O deputado estadual Júnior Muniz (PT) protocolou na Assembleia Legislativa um projeto de lei que visa promover a inclusão de pessoas com Transtorno do Espectro Autista (TEA) no ambiente corporativo, buscando garantir equidade de oportunidades para esse público no mercado de trabalho. A proposta cria o Programa Empresa Inclusiva TEA, com o objetivo de inserir pessoas com TEA no mercado formal de trabalho, respeitando suas particularidades e potencialidades.
O programa, conforme o projeto, tem como principais diretrizes o incentivo à criação de ambientes corporativos mais acessíveis, diversos e humanizados, além de estimular a adoção de boas práticas de inclusão nas empresas. A proposta também prevê o reconhecimento das instituições que se destacarem na promoção da inclusão de pessoas com TEA, com a concessão do selo “Empresa Parceira da Inclusão TEA”.
Para participar do Programa, as empresas interessadas deverão adotar políticas internas de inclusão, reservar vagas específicas em seus processos seletivos, oferecer capacitação e treinamentos adequados às habilidades e interesses das pessoas com TEA e apoiar ações culturais, educativas e sociais que promovam a visibilidade e valorização desse público. Além disso, a lei proposta inclui a criação de um selo de reconhecimento para as empresas que adotarem práticas inclusivas, fortalecendo a conscientização sobre a importância da inclusão no mercado de trabalho.
Em sua justificativa, Júnior Muniz lembrou a existência da Lei Federal que estabelece a Política Nacional de Proteção dos Direitos da Pessoa com TEA, que garante direitos fundamentais, como acesso à educação, saúde, lazer e trabalho. O deputado reforçou a importância de garantir oportunidades dignas e respeitosas para pessoas com Transtorno do Espectro Autista, destacando que a sociedade deve cumprir seu papel de inclusão.

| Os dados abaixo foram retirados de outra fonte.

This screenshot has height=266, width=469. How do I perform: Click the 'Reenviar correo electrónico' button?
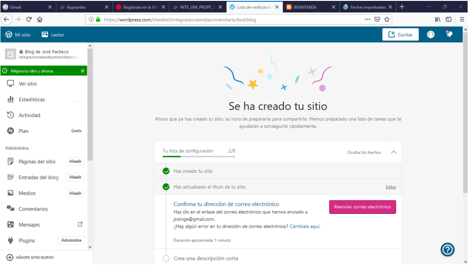[362, 207]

O parlamentar também reconheceu que a inserção de pessoas com TEA no mundo do trabalho ainda é um desafio devido a barreiras atitudinais, falta de informação e o desconhecimento sobre as potencialidades dessa população. “Esses entraves precisam ser superados por meio de ações afirmativas e do estímulo à cultura da inclusão”, concluiu Muniz.